# Collected data entries

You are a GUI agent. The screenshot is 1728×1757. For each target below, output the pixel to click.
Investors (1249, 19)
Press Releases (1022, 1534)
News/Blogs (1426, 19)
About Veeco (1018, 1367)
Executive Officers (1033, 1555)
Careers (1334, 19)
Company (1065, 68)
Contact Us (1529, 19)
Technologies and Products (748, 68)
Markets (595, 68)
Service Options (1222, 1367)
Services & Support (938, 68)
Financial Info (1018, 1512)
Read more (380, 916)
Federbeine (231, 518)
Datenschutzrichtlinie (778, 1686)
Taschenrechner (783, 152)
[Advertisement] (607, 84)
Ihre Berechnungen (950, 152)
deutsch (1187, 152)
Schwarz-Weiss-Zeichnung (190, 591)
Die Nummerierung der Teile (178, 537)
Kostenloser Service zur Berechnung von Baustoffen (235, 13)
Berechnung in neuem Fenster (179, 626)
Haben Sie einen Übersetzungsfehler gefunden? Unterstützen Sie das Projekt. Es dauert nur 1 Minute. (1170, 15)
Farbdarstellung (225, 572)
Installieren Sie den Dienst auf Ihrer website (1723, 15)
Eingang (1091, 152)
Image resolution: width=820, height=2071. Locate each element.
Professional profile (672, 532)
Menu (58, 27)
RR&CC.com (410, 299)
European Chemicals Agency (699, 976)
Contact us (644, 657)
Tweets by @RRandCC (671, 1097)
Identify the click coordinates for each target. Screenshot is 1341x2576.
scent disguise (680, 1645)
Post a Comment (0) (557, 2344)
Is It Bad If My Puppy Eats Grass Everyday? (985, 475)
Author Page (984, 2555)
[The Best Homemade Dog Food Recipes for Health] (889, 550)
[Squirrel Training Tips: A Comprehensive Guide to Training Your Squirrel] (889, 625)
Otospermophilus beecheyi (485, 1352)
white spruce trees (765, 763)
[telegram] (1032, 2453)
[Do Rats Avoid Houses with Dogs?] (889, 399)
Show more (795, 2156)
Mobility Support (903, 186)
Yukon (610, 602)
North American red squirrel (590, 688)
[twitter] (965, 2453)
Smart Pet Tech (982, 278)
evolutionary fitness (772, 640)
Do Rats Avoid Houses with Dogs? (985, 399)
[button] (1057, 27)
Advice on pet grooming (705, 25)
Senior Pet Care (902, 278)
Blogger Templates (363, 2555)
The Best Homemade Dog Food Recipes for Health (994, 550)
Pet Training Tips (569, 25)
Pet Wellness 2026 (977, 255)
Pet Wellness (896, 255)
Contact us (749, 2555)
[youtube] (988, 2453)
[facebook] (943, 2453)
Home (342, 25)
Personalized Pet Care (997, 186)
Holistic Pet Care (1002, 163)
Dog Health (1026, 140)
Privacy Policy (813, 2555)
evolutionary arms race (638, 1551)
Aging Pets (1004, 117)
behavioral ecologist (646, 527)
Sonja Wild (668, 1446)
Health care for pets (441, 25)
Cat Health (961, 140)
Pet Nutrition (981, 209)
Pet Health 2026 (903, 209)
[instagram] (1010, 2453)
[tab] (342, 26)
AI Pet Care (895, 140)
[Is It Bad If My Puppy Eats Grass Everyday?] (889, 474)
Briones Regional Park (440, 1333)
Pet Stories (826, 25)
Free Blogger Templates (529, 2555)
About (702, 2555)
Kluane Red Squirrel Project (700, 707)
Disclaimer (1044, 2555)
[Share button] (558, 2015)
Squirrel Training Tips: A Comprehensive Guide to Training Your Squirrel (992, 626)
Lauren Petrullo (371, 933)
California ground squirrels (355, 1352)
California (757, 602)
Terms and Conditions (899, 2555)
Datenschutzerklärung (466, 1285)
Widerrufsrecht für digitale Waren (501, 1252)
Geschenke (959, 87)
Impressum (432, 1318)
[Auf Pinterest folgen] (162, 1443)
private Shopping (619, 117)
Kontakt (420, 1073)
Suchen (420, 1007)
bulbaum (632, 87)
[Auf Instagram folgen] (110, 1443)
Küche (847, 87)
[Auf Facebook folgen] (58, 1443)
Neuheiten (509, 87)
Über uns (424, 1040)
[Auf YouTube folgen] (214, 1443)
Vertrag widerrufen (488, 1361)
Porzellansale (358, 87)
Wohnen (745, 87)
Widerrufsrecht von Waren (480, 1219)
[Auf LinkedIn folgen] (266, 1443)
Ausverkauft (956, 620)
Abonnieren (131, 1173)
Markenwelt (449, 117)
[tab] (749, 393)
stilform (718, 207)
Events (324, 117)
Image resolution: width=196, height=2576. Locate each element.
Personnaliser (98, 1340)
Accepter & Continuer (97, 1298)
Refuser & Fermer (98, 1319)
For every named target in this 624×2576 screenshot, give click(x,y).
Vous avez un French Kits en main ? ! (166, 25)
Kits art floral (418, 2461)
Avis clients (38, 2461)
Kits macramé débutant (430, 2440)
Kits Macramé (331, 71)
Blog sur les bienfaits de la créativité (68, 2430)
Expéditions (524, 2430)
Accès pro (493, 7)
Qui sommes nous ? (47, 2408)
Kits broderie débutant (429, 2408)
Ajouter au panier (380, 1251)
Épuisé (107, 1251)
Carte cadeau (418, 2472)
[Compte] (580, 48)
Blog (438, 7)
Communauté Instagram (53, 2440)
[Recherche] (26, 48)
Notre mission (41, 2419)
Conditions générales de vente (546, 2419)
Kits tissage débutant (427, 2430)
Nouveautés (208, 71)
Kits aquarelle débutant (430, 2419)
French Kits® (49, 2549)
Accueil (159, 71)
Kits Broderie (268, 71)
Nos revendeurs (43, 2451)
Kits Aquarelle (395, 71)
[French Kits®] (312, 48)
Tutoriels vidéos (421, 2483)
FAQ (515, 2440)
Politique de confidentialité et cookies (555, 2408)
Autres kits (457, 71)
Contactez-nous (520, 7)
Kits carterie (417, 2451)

# What is required
Whenever a line of the records holds the string "Waren", pick it out and copy it.

# Answer area
Widerrufsrecht für digitale Waren (501, 1252)
Widerrufsrecht von Waren (480, 1219)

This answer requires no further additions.